- Exercise prompt:
Restate every record that follows, keeping it exact.

---- Raw data

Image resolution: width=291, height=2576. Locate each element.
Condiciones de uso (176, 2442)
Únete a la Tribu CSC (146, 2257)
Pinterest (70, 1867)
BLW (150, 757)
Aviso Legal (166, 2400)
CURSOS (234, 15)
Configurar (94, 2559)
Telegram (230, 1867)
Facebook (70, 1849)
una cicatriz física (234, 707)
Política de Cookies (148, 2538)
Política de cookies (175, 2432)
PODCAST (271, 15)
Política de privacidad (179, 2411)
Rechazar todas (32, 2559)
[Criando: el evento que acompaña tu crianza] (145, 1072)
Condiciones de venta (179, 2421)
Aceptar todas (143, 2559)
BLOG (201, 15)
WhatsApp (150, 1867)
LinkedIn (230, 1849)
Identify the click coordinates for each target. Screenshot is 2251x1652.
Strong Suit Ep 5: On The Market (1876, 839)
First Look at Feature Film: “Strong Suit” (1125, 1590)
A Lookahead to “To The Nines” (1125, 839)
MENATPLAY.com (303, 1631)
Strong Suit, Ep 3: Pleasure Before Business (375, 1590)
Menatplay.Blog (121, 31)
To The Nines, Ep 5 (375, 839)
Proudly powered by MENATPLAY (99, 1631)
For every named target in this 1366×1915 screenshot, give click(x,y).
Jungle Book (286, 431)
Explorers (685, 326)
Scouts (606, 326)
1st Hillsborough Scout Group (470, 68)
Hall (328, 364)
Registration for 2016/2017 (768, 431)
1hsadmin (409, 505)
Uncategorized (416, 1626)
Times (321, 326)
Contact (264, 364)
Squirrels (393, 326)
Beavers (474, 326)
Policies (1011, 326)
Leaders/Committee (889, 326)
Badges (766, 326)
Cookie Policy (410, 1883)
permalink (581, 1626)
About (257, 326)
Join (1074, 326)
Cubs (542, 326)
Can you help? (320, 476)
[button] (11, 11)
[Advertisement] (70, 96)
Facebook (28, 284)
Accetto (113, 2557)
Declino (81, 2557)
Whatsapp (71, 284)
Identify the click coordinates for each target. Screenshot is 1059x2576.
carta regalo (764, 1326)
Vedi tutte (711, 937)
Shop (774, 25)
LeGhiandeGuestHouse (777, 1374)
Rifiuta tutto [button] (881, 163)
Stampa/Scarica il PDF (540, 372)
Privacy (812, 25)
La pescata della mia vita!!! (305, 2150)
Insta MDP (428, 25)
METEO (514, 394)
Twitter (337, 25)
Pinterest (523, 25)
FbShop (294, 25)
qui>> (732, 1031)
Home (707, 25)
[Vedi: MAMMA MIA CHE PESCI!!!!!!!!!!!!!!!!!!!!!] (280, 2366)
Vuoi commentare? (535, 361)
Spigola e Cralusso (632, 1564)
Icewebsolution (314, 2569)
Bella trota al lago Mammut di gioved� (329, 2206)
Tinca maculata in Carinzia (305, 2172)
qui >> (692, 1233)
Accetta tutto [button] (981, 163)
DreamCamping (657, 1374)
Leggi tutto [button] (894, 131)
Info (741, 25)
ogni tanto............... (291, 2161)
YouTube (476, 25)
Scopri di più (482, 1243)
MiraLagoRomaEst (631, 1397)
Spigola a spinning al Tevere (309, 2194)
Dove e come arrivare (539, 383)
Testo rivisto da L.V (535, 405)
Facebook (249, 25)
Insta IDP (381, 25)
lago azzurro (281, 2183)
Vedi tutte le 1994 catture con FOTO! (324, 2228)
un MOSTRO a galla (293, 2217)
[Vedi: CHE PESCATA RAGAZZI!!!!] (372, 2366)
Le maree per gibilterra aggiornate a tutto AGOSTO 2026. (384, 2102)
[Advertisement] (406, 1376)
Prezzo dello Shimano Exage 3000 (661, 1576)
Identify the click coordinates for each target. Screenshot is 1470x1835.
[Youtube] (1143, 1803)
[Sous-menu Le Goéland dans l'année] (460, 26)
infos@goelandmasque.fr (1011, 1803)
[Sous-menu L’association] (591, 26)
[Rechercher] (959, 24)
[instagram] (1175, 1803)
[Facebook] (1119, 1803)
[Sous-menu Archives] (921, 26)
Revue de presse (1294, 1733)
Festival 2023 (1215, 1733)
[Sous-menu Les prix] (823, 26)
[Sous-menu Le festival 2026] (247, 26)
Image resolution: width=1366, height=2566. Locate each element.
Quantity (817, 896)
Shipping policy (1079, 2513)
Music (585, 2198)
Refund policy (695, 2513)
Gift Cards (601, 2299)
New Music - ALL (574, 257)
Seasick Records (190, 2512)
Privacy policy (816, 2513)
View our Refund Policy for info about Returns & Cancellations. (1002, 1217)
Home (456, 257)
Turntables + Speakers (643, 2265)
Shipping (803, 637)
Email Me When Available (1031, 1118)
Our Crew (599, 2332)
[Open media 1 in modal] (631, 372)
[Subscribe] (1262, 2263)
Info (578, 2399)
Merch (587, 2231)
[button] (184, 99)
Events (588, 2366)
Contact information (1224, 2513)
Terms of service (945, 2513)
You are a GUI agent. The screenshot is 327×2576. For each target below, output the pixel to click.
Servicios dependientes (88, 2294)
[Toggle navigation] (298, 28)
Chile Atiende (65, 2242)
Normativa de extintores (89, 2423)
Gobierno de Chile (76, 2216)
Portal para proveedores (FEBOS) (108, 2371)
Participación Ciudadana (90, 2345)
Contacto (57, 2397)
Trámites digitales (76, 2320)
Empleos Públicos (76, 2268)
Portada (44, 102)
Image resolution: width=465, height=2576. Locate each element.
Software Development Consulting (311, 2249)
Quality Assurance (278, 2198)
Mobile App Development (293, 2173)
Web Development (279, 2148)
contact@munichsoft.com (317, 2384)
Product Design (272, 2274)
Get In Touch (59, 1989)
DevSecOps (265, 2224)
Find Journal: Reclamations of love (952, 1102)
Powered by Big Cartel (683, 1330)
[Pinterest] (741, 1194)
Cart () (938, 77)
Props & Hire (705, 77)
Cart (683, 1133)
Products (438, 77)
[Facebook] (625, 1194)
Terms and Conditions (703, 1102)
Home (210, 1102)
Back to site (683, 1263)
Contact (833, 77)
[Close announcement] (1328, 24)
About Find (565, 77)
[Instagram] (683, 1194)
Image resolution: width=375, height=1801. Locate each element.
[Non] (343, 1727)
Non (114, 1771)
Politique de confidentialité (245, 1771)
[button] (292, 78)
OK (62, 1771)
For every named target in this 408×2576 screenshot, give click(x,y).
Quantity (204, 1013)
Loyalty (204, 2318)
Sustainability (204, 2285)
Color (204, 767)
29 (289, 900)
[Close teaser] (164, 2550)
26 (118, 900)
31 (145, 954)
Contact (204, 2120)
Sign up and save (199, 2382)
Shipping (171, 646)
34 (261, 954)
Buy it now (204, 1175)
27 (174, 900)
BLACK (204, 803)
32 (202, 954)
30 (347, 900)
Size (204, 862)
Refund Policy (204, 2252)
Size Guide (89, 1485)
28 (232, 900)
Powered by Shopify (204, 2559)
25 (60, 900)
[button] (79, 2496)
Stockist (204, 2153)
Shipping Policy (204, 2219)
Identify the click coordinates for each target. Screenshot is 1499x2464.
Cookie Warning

--------

- Worked solution:
Image resolution: width=291, height=2576. Locate each element.
Condiciones de uso (176, 2442)
Únete a la Tribu CSC (146, 2257)
Pinterest (70, 1867)
BLW (150, 757)
Aviso Legal (166, 2400)
CURSOS (234, 15)
Configurar (94, 2559)
Telegram (230, 1867)
Facebook (70, 1849)
una cicatriz física (234, 707)
Política de Cookies (148, 2538)
Política de cookies (175, 2432)
PODCAST (271, 15)
Política de privacidad (179, 2411)
Rechazar todas (32, 2559)
[Criando: el evento que acompaña tu crianza] (145, 1072)
Condiciones de venta (179, 2421)
Aceptar todas (143, 2559)
BLOG (201, 15)
WhatsApp (150, 1867)
LinkedIn (230, 1849)
Identify the click coordinates for each target. Screenshot is 2251x1652.
Strong Suit Ep 5: On The Market (1876, 839)
First Look at Feature Film: “Strong Suit” (1125, 1590)
A Lookahead to “To The Nines” (1125, 839)
MENATPLAY.com (303, 1631)
Strong Suit, Ep 3: Pleasure Before Business (375, 1590)
Menatplay.Blog (121, 31)
To The Nines, Ep 5 (375, 839)
Proudly powered by MENATPLAY (99, 1631)
For every named target in this 1366×1915 screenshot, give click(x,y).
Jungle Book (286, 431)
Explorers (685, 326)
Scouts (606, 326)
1st Hillsborough Scout Group (470, 68)
Hall (328, 364)
Registration for 2016/2017 (768, 431)
1hsadmin (409, 505)
Uncategorized (416, 1626)
Times (321, 326)
Contact (264, 364)
Squirrels (393, 326)
Beavers (474, 326)
Policies (1011, 326)
Leaders/Committee (889, 326)
Badges (766, 326)
Cookie Policy (410, 1883)
permalink (581, 1626)
About (257, 326)
Join (1074, 326)
Cubs (542, 326)
Can you help? (320, 476)
[button] (11, 11)
[Advertisement] (70, 96)
Facebook (28, 284)
Accetto (113, 2557)
Declino (81, 2557)
Whatsapp (71, 284)
Identify the click coordinates for each target. Screenshot is 1059x2576.
carta regalo (764, 1326)
Vedi tutte (711, 937)
Shop (774, 25)
LeGhiandeGuestHouse (777, 1374)
Rifiuta tutto [button] (881, 163)
Stampa/Scarica il PDF (540, 372)
Privacy (812, 25)
La pescata della mia vita!!! (305, 2150)
Insta MDP (428, 25)
METEO (514, 394)
Twitter (337, 25)
Pinterest (523, 25)
FbShop (294, 25)
qui>> (732, 1031)
Home (707, 25)
[Vedi: MAMMA MIA CHE PESCI!!!!!!!!!!!!!!!!!!!!!] (280, 2366)
Vuoi commentare? (535, 361)
Spigola e Cralusso (632, 1564)
Icewebsolution (314, 2569)
Bella trota al lago Mammut di gioved� (329, 2206)
Tinca maculata in Carinzia (305, 2172)
qui >> (692, 1233)
Accetta tutto [button] (981, 163)
DreamCamping (657, 1374)
Leggi tutto [button] (894, 131)
Info (741, 25)
ogni tanto............... (291, 2161)
YouTube (476, 25)
Scopri di più (482, 1243)
MiraLagoRomaEst (631, 1397)
Spigola a spinning al Tevere (309, 2194)
Dove e come arrivare (539, 383)
Testo rivisto da L.V (535, 405)
Facebook (249, 25)
Insta IDP (381, 25)
lago azzurro (281, 2183)
Vedi tutte le 1994 catture con FOTO! (324, 2228)
un MOSTRO a galla (293, 2217)
[Vedi: CHE PESCATA RAGAZZI!!!!] (372, 2366)
Le maree per gibilterra aggiornate a tutto AGOSTO 2026. (384, 2102)
[Advertisement] (406, 1376)
Prezzo dello Shimano Exage 3000 (661, 1576)
Identify the click coordinates for each target. Screenshot is 1470x1835.
[Youtube] (1143, 1803)
[Sous-menu Le Goéland dans l'année] (460, 26)
infos@goelandmasque.fr (1011, 1803)
[Sous-menu L’association] (591, 26)
[Rechercher] (959, 24)
[instagram] (1175, 1803)
[Facebook] (1119, 1803)
[Sous-menu Archives] (921, 26)
Revue de presse (1294, 1733)
Festival 2023 (1215, 1733)
[Sous-menu Les prix] (823, 26)
[Sous-menu Le festival 2026] (247, 26)
Image resolution: width=1366, height=2566. Locate each element.
Quantity (817, 896)
Shipping policy (1079, 2513)
Music (585, 2198)
Refund policy (695, 2513)
Gift Cards (601, 2299)
New Music - ALL (574, 257)
Seasick Records (190, 2512)
Privacy policy (816, 2513)
View our Refund Policy for info about Returns & Cancellations. (1002, 1217)
Home (456, 257)
Turntables + Speakers (643, 2265)
Shipping (803, 637)
Email Me When Available (1031, 1118)
Our Crew (599, 2332)
[Open media 1 in modal] (631, 372)
[Subscribe] (1262, 2263)
Info (578, 2399)
Merch (587, 2231)
[button] (184, 99)
Events (588, 2366)
Contact information (1224, 2513)
Terms of service (945, 2513)
You are a GUI agent. The screenshot is 327×2576. For each target below, output the pixel to click.
Servicios dependientes (88, 2294)
[Toggle navigation] (298, 28)
Chile Atiende (65, 2242)
Normativa de extintores (89, 2423)
Gobierno de Chile (76, 2216)
Portal para proveedores (FEBOS) (108, 2371)
Participación Ciudadana (90, 2345)
Contacto (57, 2397)
Trámites digitales (76, 2320)
Empleos Públicos (76, 2268)
Portada (44, 102)
Image resolution: width=465, height=2576. Locate each element.
Software Development Consulting (311, 2249)
Quality Assurance (278, 2198)
Mobile App Development (293, 2173)
Web Development (279, 2148)
contact@munichsoft.com (317, 2384)
Product Design (272, 2274)
Get In Touch (59, 1989)
DevSecOps (265, 2224)
Find Journal: Reclamations of love (952, 1102)
Powered by Big Cartel (683, 1330)
[Pinterest] (741, 1194)
Cart () (938, 77)
Props & Hire (705, 77)
Cart (683, 1133)
Products (438, 77)
[Facebook] (625, 1194)
Terms and Conditions (703, 1102)
Home (210, 1102)
Back to site (683, 1263)
Contact (833, 77)
[Close announcement] (1328, 24)
About Find (565, 77)
[Instagram] (683, 1194)
Image resolution: width=375, height=1801. Locate each element.
[Non] (343, 1727)
Non (114, 1771)
Politique de confidentialité (245, 1771)
[button] (292, 78)
OK (62, 1771)
For every named target in this 408×2576 screenshot, give click(x,y).
Quantity (204, 1013)
Loyalty (204, 2318)
Sustainability (204, 2285)
Color (204, 767)
29 (289, 900)
[Close teaser] (164, 2550)
26 (118, 900)
31 (145, 954)
Contact (204, 2120)
Sign up and save (199, 2382)
Shipping (171, 646)
34 (261, 954)
Buy it now (204, 1175)
27 (174, 900)
BLACK (204, 803)
32 (202, 954)
30 (347, 900)
Size (204, 862)
Refund Policy (204, 2252)
Size Guide (89, 1485)
28 (232, 900)
Powered by Shopify (204, 2559)
25 (60, 900)
[button] (79, 2496)
Stockist (204, 2153)
Shipping Policy (204, 2219)
Identify the click coordinates for each target. Screenshot is 1499x2464.
Cookie Warning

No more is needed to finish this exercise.